(Given records begins)

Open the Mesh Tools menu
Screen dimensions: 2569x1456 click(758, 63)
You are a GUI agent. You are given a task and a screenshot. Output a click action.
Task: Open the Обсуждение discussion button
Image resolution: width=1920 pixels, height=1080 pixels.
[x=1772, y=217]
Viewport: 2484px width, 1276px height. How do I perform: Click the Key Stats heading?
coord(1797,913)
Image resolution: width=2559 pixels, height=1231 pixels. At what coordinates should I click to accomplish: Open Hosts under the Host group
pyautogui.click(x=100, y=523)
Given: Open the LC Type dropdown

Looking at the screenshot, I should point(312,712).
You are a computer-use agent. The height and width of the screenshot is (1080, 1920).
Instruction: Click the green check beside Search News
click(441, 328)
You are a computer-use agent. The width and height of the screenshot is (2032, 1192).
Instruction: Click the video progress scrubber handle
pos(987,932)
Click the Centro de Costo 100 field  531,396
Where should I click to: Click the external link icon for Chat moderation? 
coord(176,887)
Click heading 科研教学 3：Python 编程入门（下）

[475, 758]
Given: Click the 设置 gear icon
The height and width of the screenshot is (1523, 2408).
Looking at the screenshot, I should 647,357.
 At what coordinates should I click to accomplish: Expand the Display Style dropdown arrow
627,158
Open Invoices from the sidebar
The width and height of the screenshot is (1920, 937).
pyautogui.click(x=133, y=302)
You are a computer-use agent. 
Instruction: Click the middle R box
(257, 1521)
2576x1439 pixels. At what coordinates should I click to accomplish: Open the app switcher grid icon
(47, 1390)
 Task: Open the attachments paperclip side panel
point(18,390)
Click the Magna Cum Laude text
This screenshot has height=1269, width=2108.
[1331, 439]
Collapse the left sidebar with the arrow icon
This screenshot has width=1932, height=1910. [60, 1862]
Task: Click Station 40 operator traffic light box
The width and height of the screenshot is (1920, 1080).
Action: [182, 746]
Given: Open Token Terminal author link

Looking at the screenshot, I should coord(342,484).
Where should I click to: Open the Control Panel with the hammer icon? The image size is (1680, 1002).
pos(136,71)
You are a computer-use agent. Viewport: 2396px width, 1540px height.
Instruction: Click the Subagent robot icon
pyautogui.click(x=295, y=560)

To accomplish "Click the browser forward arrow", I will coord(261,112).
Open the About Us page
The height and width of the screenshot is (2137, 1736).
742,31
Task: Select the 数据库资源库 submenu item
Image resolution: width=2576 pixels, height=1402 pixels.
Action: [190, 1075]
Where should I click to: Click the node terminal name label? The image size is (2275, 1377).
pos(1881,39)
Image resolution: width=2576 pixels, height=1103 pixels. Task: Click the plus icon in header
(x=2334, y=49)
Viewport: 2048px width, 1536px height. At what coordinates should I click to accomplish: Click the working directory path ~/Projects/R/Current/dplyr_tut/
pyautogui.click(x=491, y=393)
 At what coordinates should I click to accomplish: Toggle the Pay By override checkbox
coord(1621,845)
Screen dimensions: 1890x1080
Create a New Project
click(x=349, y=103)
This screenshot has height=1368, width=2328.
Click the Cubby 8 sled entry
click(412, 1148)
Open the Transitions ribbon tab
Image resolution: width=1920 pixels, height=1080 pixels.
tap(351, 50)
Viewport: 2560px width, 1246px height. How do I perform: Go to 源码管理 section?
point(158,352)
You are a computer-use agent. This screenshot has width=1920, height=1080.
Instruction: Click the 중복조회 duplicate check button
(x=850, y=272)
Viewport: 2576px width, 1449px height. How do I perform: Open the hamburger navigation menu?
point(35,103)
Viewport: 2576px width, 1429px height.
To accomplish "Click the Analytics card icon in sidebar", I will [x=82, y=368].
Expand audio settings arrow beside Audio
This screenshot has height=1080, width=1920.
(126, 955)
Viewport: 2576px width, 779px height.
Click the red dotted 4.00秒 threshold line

(Given records ends)

_Problem statement:_ Word for word, restate the lines running from the one containing "At what coordinates should I click to accomplish: Toggle" through the final line of the records above, and nothing besides.

_Answer to the problem:_
 At what coordinates should I click to accomplish: Toggle the Pay By override checkbox
coord(1621,845)
Screen dimensions: 1890x1080
Create a New Project
click(x=349, y=103)
This screenshot has height=1368, width=2328.
Click the Cubby 8 sled entry
click(412, 1148)
Open the Transitions ribbon tab
Image resolution: width=1920 pixels, height=1080 pixels.
tap(351, 50)
Viewport: 2560px width, 1246px height. How do I perform: Go to 源码管理 section?
point(158,352)
You are a computer-use agent. This screenshot has width=1920, height=1080.
Instruction: Click the 중복조회 duplicate check button
(x=850, y=272)
Viewport: 2576px width, 1449px height. How do I perform: Open the hamburger navigation menu?
point(35,103)
Viewport: 2576px width, 1429px height.
To accomplish "Click the Analytics card icon in sidebar", I will [x=82, y=368].
Expand audio settings arrow beside Audio
This screenshot has height=1080, width=1920.
(126, 955)
Viewport: 2576px width, 779px height.
Click the red dotted 4.00秒 threshold line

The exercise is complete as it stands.